AS Roma's ownership group isn't the only connection to the U.S., either.
Along with star players such as Francesco Totti and Daniele De Rossi, Roma is the club of midfielder Michael Bradley, who got his start in MLS and is a stalwart on the U.S. national team.
"I can't think of a better club to join us here. They're one of the most successful and popular clubs in Italy, they have tremendous players and some household names," said MLS president Mark Abbott said. "We think the format makes this game very compelling and very entertaining, and to have clubs from different leagues around the world is perfect for us."
MLS teams have mostly had their way with international clubs.
They defeated Mexican club Guadalajara in the first example of the format in 2003. After the league reverted to an East-West matchup the following year, MLS clubs knocked off Fulham, Celtic, West Ham and earned a draw with Everton in the ensuing years.
Then came the back-to-back humiliations at the hands of Manchester United.
It's that example that Roma intends to follow.
"We're bringing our entire first squad," Pannes said. "If they're healthy, they're eligible to play, we're going to put them on the field. We want to win, bottom line. We view this as a competitive match and we know the MLS views it that way as well."

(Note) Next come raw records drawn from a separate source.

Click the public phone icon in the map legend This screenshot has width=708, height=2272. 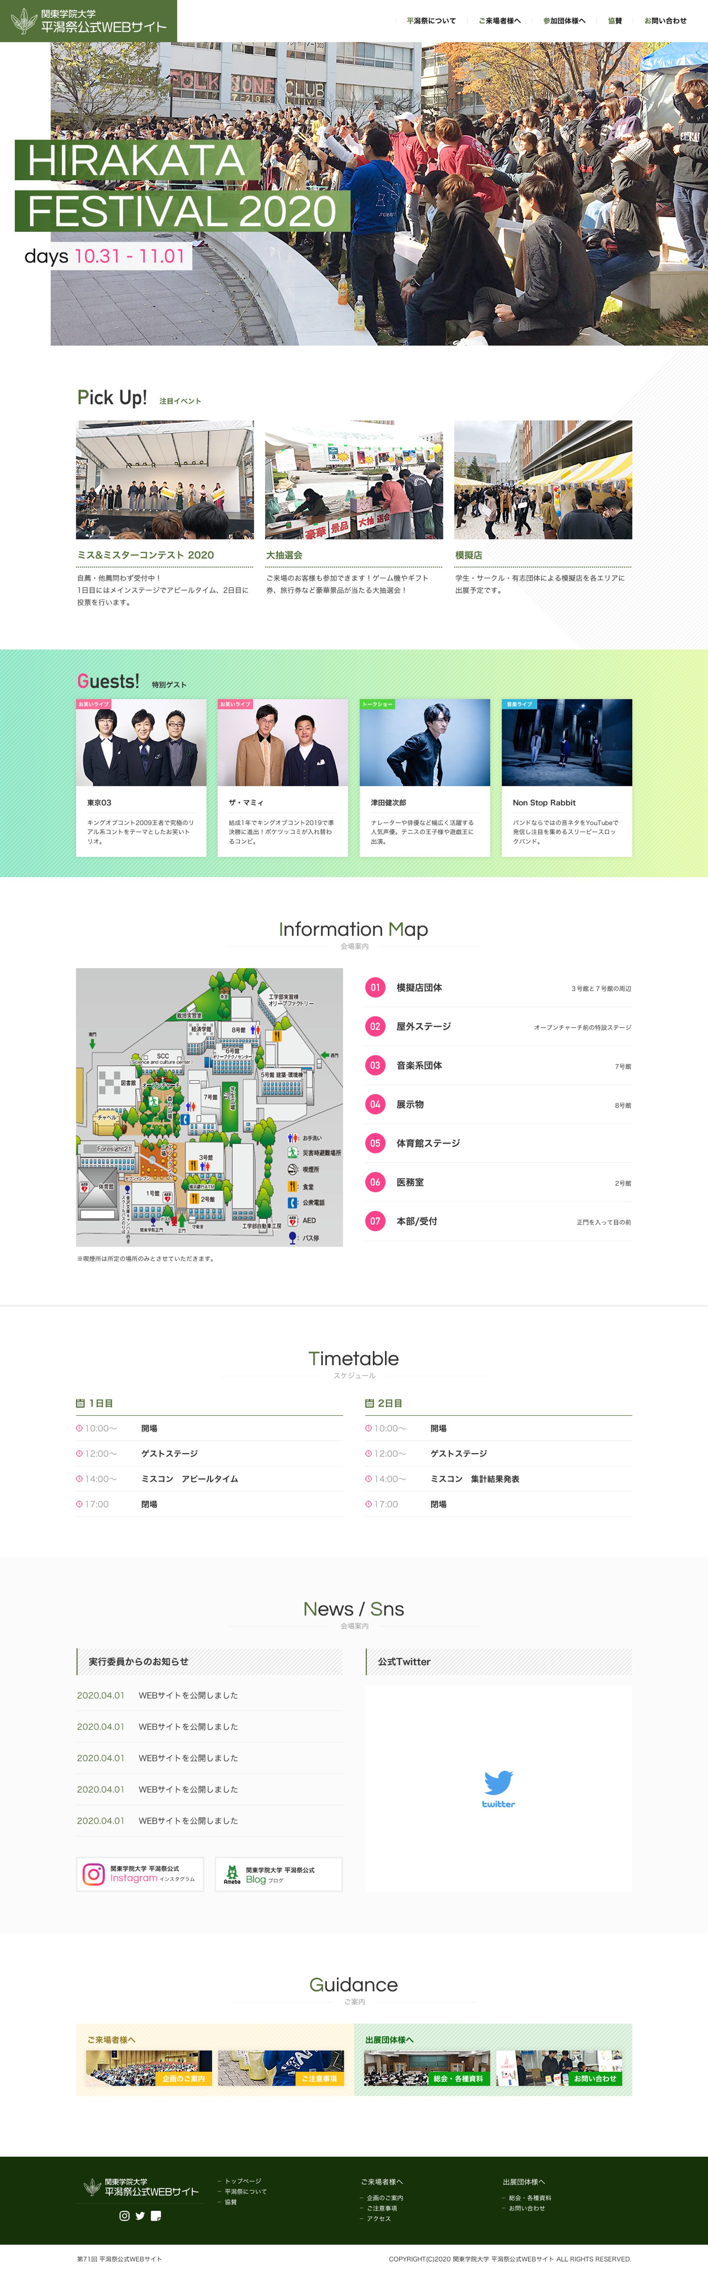(x=293, y=1203)
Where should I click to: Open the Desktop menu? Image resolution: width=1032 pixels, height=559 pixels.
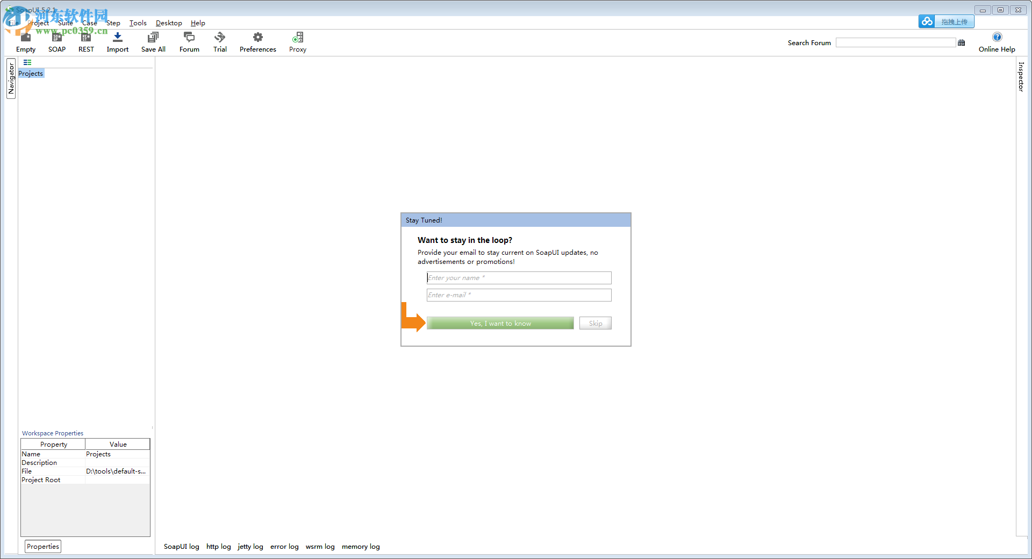(169, 23)
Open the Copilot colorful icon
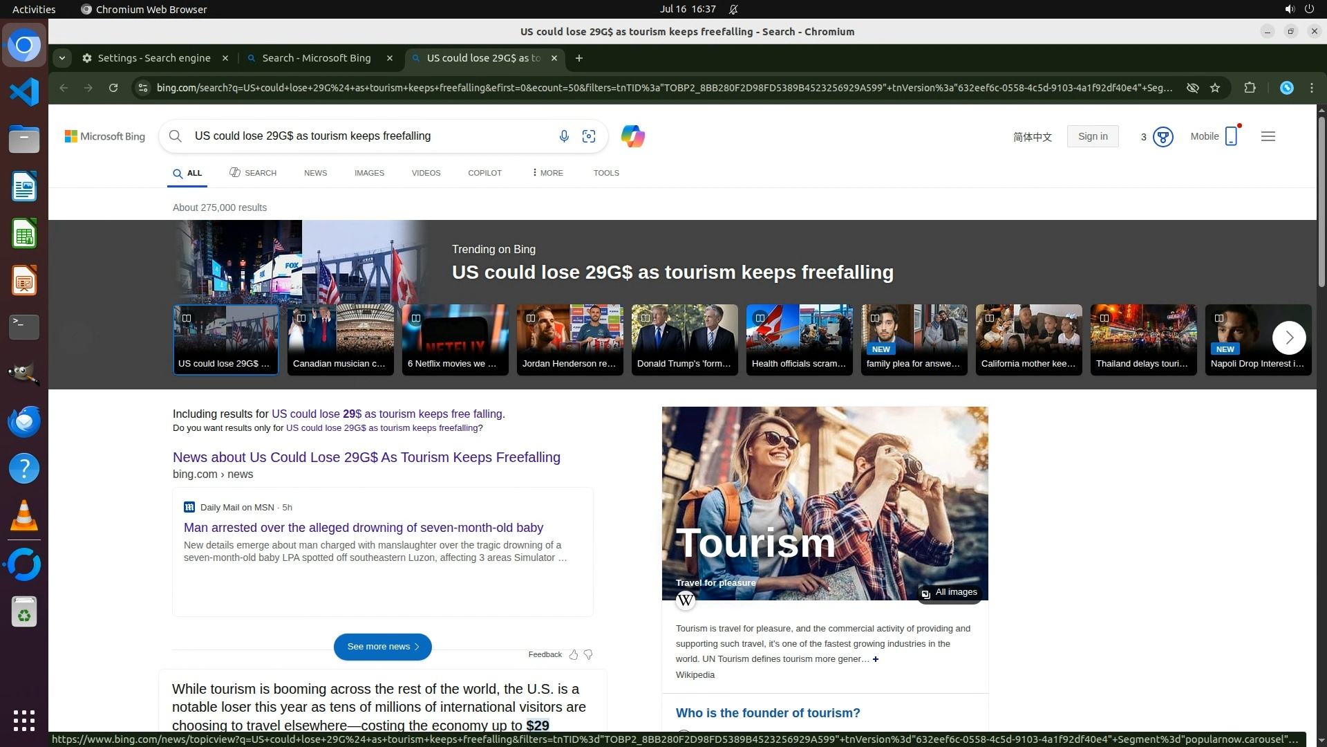This screenshot has width=1327, height=747. pos(632,136)
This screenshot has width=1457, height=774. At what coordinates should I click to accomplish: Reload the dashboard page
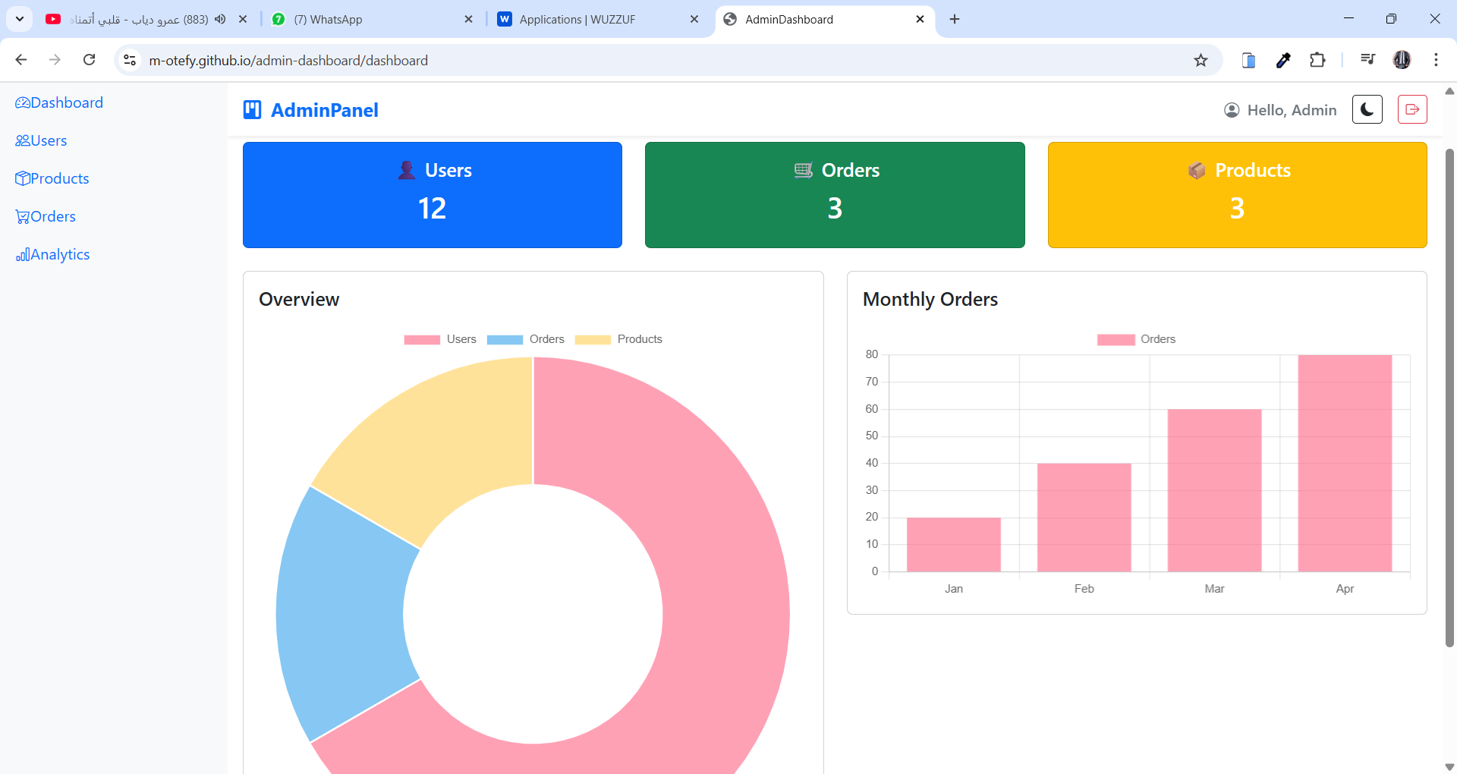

Sporting KC officials also view it as a crowning achievement.
The club has gone through a rebranding and renaissance since it was purchased by its current ownership in 2006, evolving into a model MLS franchise that routinely sells out Sporting Park -- the $200 million, soccer-specific stadium that the organization opened two years ago.

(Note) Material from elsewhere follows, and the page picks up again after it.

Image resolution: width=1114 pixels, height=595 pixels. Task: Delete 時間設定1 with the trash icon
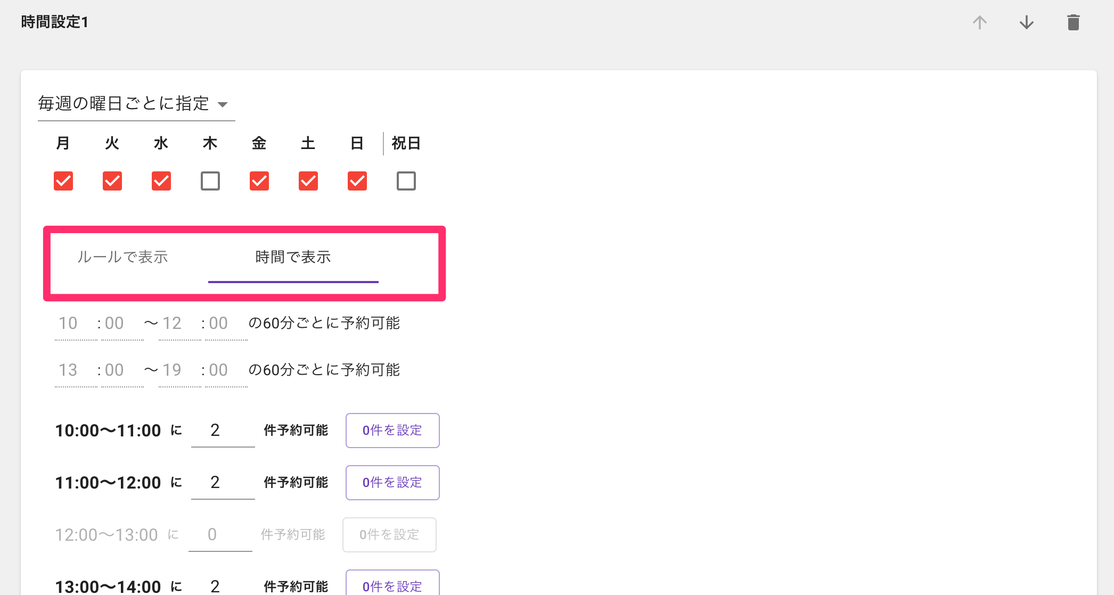(1073, 22)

Along with hosting the MLS All-Star game, the stadium will host what could be a critical World Cup qualifier between the U.S. and Jamaica in October.
"For us, it's going to be another one of those things -- we're going to try to raise the bar if we can," Sporting KC chief executive Robb Heineman said. "That's one of the things we've tried to do here as a fan base, as an ownership group and as a team is take things to the next level."
Heineman joked that he'd try to load up AS Roma's players on some of Kansas City's famous barbecue just before the game, and then expressed his admiration for the three-time Serie A champs.
"This is actually really cool for me," Heineman said. "The first international match I ever saw in Europe was a Roma-Fiorentino game that was incredible, and it kind of captivated me to think about what a future could look like in soccer. So this is kind of coming full circle for me."